Accordingly, the Clerk is directed to dismiss the complaint. No costs,

. Pub.L.No. 97-34, 95 Stat. 172, 249.

. Internal Revenue Code of 1954, as amended through the period in issue.

. The Tax Court, in the Honeywell case, discussed these studies in "Accounting and Tax Treatment of Rotable Parts in Computer Industry.” 64 T.C.M. at 441-42. Apollo relies heavily on the Honeywell analysis, and much of the same information and analysis presented to the Tax Court in that case is contained in plaintiff’s exhibits in this case. Apollo’s expert witnesses on *344the Rotable Spare Parts issue also testified as experts in Honeywell. Defendant points out that the ISP Position Papers and the Brown Report were informal IRS documents that were not approved by any person with authority to bind the Government.

. Rev.Rul. 69-200, 1969-1 C.B. 60 deals with depreciation of pools of rotable parts used in the airline industry as fixed assets with the same useful life as the related aircraft. Rev.Rul. 69-201, 1969-1 C.B. 60 deals with depreciation of standby replacement parts purchased with machinery used in pit mining as fixed assets with the same useful life as the related machinery and equipment. The IRS has never officially revoked or modified Rev.Rul. 69-200.

. Tech.Adv.Mem. 85-28-006 (Mar. 29, 1985).

. The American Institute of Certified Public Accountants (AICPA), the organization that speaks for the accounting profession, ranks the sources of GAAP, and the relative weights of authority accorded to sources in that ranking.

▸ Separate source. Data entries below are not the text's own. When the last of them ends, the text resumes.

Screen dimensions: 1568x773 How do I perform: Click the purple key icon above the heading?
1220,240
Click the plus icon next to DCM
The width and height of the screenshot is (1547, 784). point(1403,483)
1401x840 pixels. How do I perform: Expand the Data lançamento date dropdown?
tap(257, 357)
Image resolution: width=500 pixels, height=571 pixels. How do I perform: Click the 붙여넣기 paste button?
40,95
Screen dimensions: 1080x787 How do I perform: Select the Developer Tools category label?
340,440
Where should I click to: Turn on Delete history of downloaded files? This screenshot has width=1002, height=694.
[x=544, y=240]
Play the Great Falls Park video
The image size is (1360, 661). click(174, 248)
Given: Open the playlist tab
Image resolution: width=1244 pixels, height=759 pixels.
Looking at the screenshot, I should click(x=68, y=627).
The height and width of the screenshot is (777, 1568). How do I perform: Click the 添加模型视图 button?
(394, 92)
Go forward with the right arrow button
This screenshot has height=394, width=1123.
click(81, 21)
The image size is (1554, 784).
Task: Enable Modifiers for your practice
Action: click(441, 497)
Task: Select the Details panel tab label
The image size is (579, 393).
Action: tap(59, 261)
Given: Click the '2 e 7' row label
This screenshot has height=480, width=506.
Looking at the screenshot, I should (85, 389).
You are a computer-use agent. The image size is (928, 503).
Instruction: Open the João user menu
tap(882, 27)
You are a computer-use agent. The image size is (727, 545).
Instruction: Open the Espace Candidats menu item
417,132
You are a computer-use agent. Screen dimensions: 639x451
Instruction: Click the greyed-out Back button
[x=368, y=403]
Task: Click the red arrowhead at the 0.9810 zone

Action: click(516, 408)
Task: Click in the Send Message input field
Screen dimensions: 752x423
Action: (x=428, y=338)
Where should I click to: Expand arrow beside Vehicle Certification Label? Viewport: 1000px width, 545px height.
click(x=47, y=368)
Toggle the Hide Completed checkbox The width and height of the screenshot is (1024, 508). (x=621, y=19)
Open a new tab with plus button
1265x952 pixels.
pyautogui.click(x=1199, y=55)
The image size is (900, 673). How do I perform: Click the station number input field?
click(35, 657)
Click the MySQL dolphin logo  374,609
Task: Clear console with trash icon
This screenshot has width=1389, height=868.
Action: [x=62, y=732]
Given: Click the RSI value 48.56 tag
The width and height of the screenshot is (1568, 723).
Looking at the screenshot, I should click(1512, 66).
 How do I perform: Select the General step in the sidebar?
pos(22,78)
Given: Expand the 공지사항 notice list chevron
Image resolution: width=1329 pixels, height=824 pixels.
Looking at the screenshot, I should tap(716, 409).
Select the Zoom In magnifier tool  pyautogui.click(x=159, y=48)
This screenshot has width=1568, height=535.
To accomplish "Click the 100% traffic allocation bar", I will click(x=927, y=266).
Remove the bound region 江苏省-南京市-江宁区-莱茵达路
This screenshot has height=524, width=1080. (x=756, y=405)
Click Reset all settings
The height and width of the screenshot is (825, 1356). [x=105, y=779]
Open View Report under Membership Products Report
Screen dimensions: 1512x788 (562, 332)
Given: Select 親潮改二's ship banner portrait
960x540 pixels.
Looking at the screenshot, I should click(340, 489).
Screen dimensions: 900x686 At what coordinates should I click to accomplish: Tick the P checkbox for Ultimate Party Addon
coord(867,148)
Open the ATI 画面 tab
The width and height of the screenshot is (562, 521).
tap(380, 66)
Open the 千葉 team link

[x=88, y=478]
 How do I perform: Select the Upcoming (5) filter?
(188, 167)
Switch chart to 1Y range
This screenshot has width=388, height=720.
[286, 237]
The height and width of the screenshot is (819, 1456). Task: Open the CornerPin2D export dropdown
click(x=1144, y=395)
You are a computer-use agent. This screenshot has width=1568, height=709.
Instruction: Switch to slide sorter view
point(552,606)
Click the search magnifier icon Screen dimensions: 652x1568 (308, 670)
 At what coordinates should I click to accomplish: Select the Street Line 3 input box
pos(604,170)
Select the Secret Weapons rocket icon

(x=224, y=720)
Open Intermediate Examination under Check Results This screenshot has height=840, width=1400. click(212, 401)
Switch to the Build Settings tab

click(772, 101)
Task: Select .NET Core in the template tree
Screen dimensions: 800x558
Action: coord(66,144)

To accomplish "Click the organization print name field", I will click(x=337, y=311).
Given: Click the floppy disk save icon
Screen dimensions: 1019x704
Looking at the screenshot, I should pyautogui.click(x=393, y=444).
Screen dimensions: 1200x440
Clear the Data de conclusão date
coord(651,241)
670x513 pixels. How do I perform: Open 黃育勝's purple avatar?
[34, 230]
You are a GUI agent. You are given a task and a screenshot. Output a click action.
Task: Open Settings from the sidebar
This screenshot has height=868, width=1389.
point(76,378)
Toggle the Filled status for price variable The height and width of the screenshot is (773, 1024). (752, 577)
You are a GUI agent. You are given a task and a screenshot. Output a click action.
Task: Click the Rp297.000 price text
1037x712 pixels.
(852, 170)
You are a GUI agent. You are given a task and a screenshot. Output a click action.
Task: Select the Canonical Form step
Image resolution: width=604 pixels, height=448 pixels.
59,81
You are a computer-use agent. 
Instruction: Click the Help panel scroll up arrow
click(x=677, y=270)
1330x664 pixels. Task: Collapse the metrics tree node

AICPA Auditing Standards Board, "Statement on Auditing Standards No. 69,” 1991, WIs 10-15. GAAP hierarchy, in order of descending importance, is summarized as follows:

I. Established Accounting Principles

(a) (i) Financial Accounting Standards Board (FASB) Statements of Financial Accounting Standards and Interpretations,

*351(ii) Accounting Principles Board (APB) Opinions, and

(iii) AICPA Accounting Research Bulletins.

(b) (i) FASB Technical Bulletins,

(ii) AICPA Industry Audit and Accounting Guides, cleared by the FASB, and

(iii) AICPA Statements of Position.

(c) (i) AICPA Accounting Standards Executive Committee (AcSEC) Practice Bulletins cleared hy the FASB, and

(ii) Consensus positions of the FASB Emerging Issues Task Force.

(d) (i) AICPA accounting interpretations and implementation guides ("Qs and As”) published by the FASB staff, and

(ii) Practices that are widely recognized and prevalent either generally or in the industry.

II. Other Accounting Literature This category includes (depending on its relevance in the circumstances):

(a) FASB Statements of Financial Accounting Concepts.

(b) APB Statements.

(c) AICPA Issue Papers.

(d) International Accounting Standards of the International Accounting Standards Committee.

(e) Governmental Accounting Standards Board (GASB) Statements, Interpretations, and Technical Bulletins.

(f) Pronouncements of other professional associations or regulatory agencies.

(g) AICPA Technical Practice Aids.

(h) Accounting textbooks, handbooks and articles.

. In the summary judgment proceedings, defendant’s Appendix B included an Exhibit 11 that was captioned "Product, Maintenance, and Installation Price List” for "Domain System Nodes, Options and Peripherals.” This document, effective June 15, 1984, listed items by "Model Number,” "Description,” gave a "List Price,” "Monthly Maintenance Charge (MMC),” and "Field Installation Charge (FIC).” This list was identified in defendant’s motion papers as a published list of a supply of new parts used for manufacturing and sale to end-users and OEMs, which for federal tax purposes were accounted for as inventory. Neither party offered this price list into evidence at trial, and it was not referenced in posttrial briefing.